__The exercise__. Pick out each line below that contains the word "Where" and copy it.

━━ Material supplied

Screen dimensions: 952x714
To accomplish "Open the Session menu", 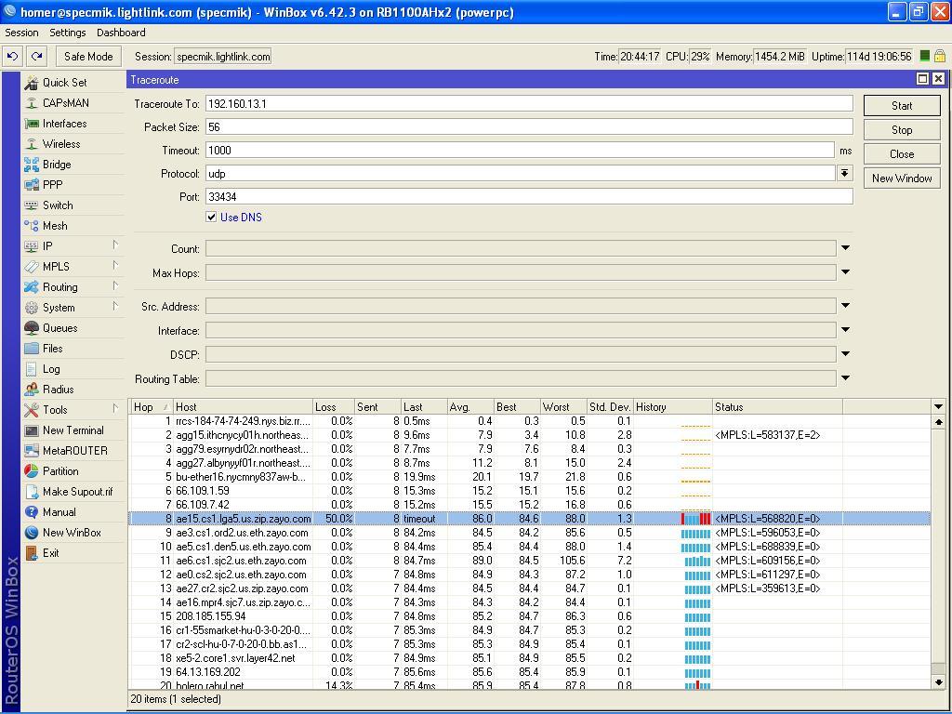I will (21, 33).
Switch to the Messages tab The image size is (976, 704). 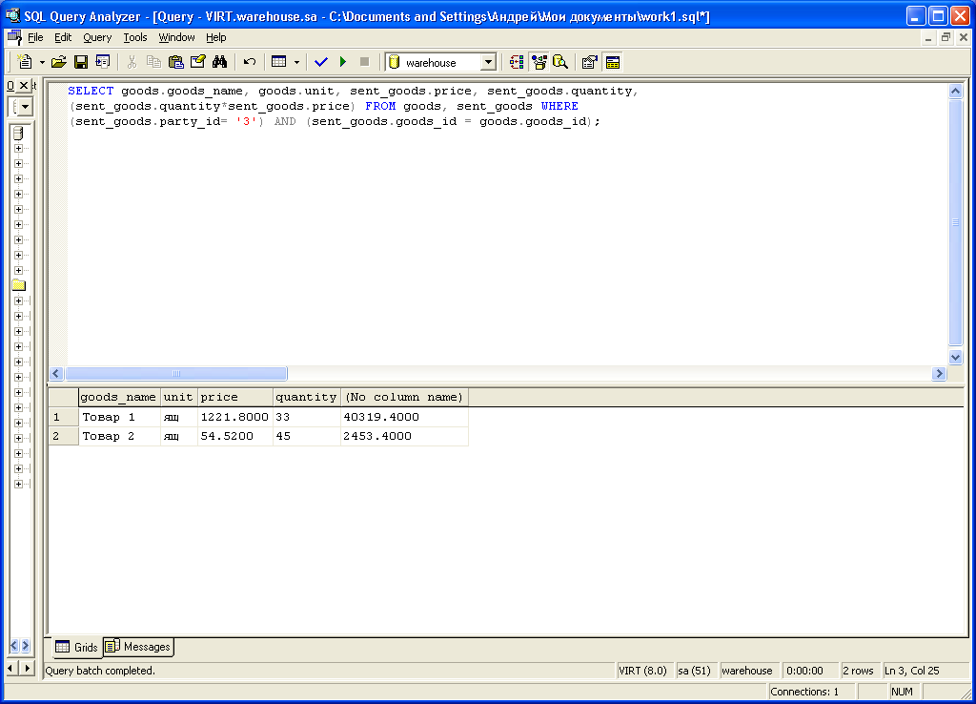coord(139,647)
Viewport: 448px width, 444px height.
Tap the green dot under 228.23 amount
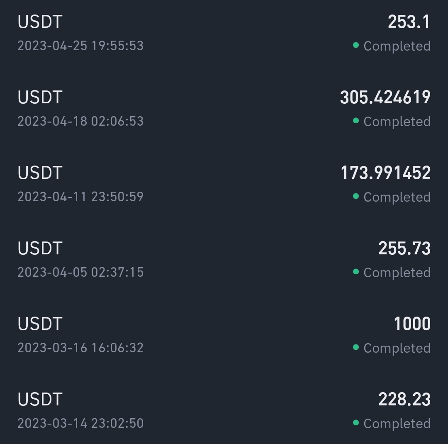coord(355,422)
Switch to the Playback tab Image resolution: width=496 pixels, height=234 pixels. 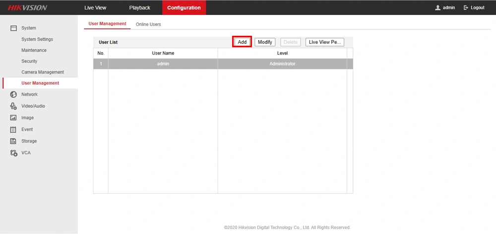tap(139, 8)
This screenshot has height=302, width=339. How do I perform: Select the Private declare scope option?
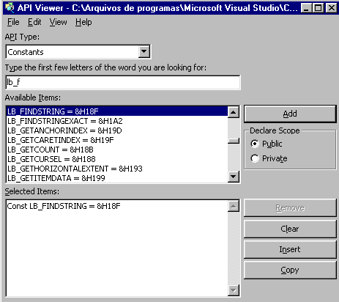tap(255, 158)
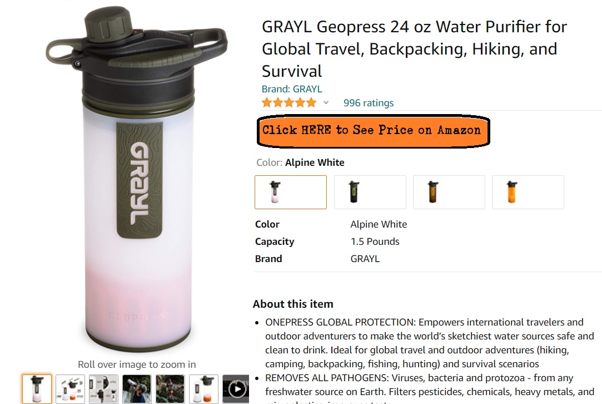
Task: Choose the black bottle color option
Action: click(370, 192)
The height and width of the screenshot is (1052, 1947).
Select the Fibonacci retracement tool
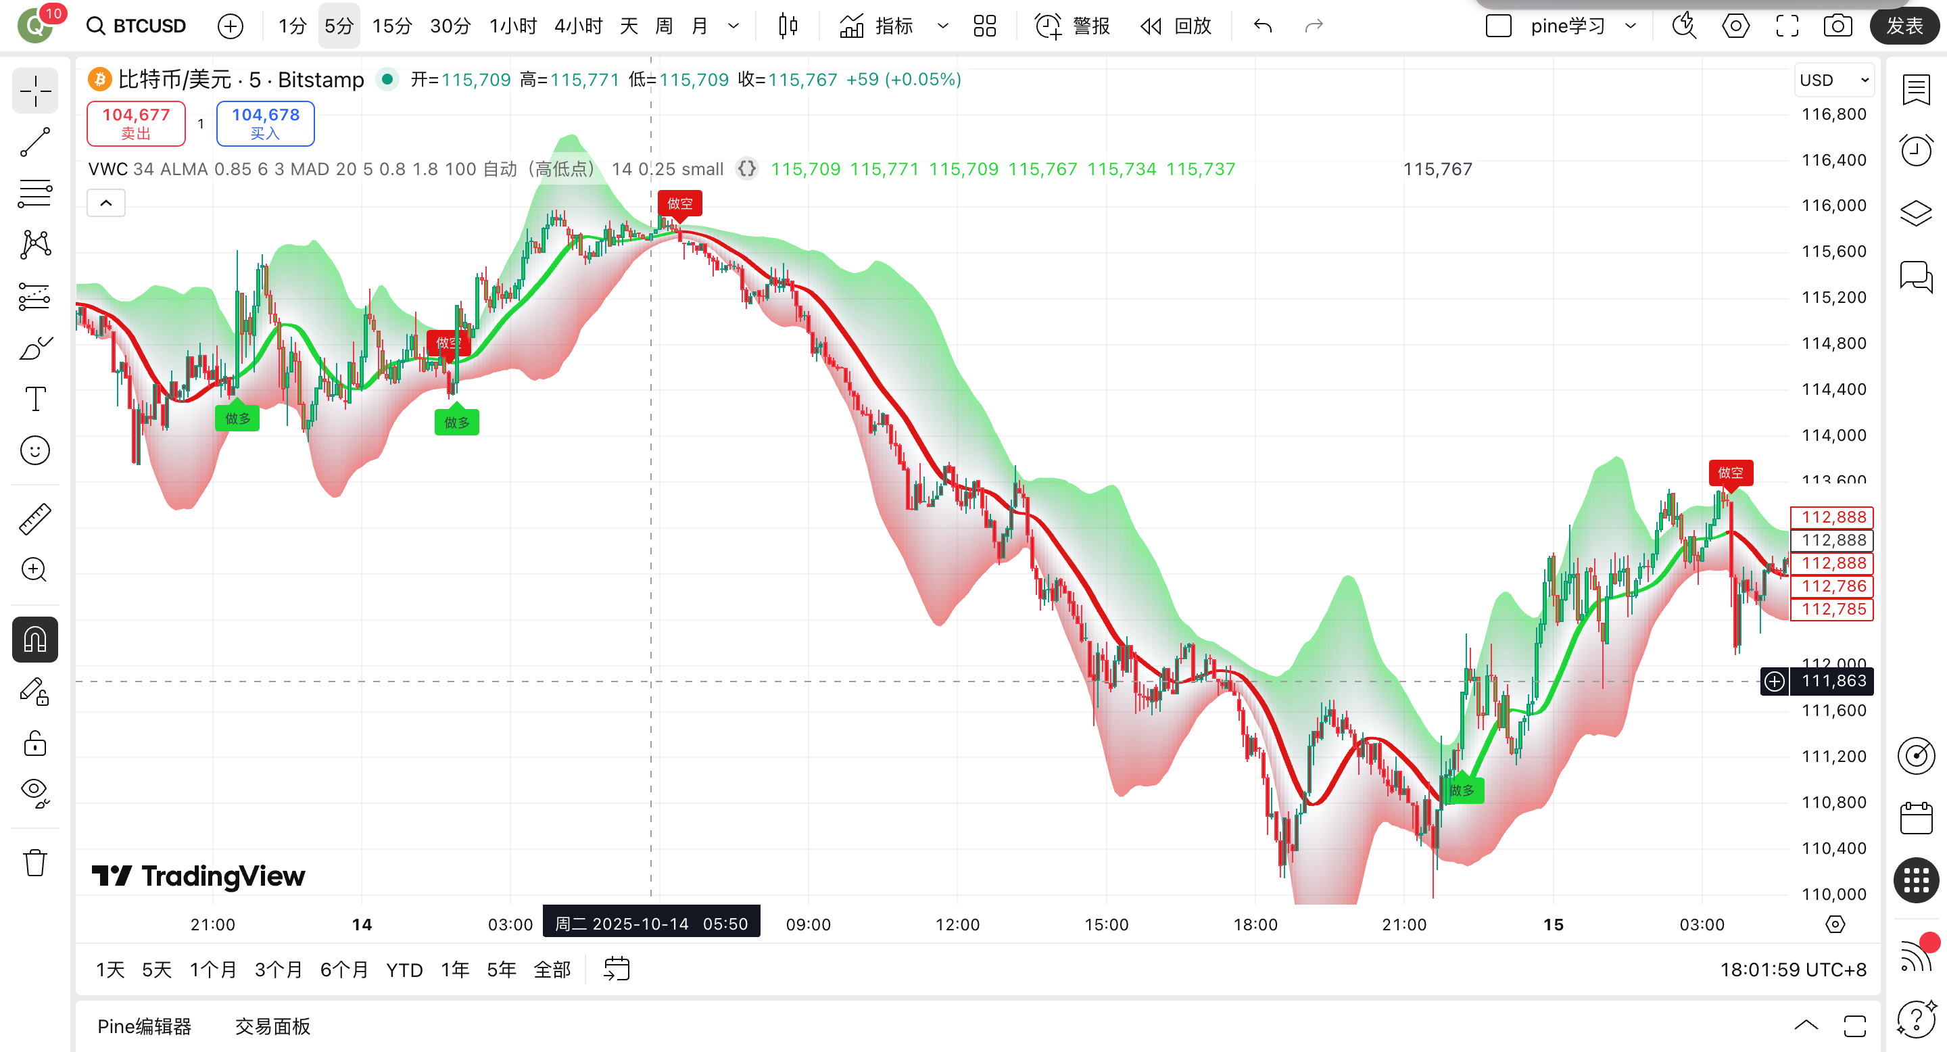[x=35, y=193]
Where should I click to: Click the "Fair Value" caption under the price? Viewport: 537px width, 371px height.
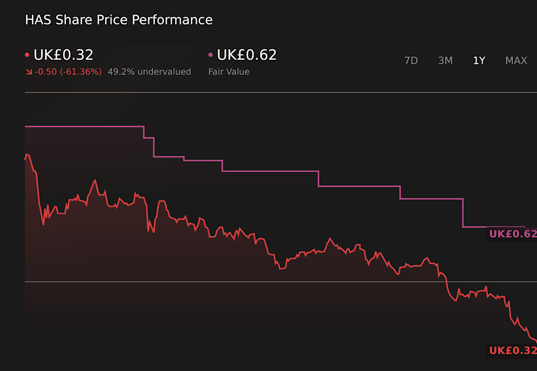pyautogui.click(x=229, y=72)
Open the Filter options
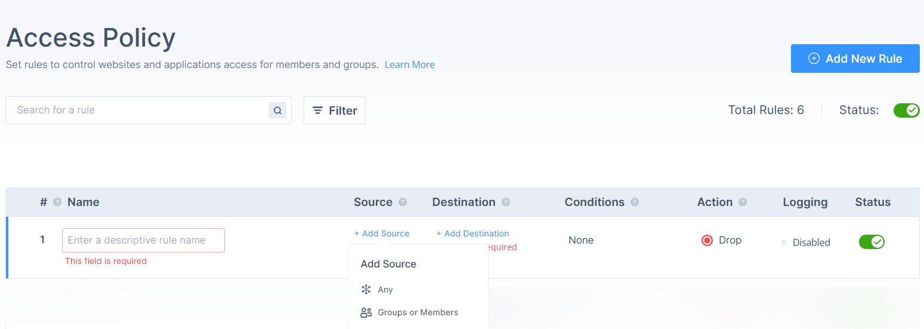The width and height of the screenshot is (924, 329). tap(335, 110)
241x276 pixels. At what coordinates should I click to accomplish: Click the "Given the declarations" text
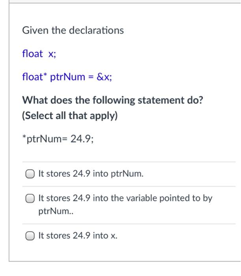pyautogui.click(x=73, y=30)
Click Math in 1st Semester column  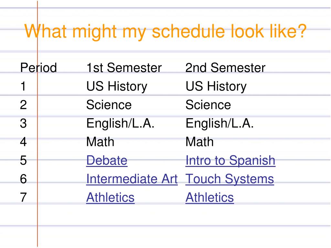(x=100, y=142)
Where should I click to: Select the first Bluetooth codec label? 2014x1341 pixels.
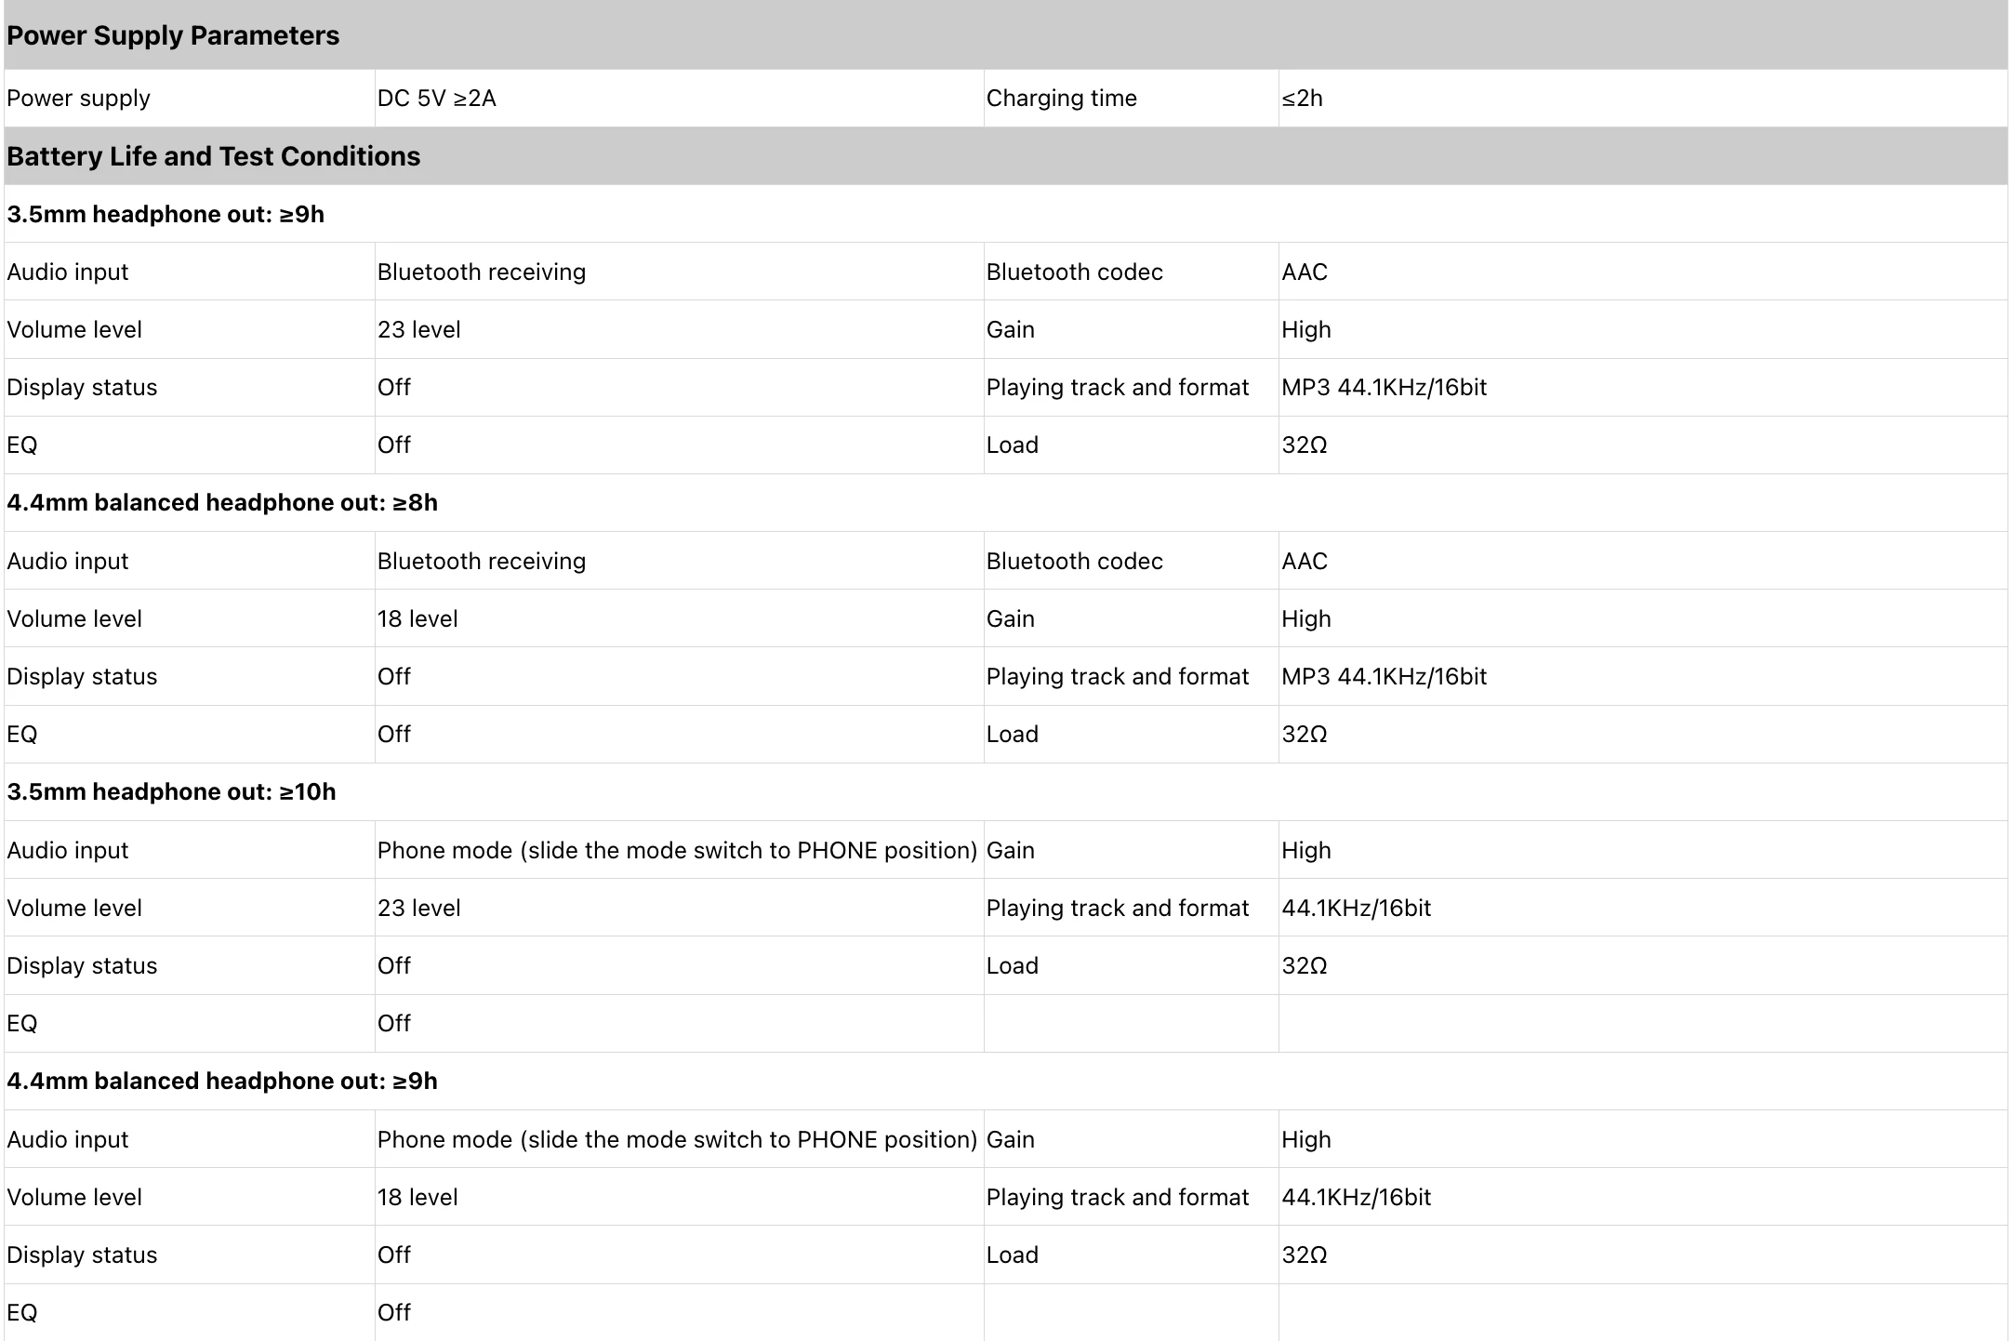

━━━━

__Full answer__.
Where should I click to: Click the "Fair Value" caption under the price? Viewport: 537px width, 371px height.
Where should I click to: Select the first Bluetooth codec label? 2014x1341 pixels.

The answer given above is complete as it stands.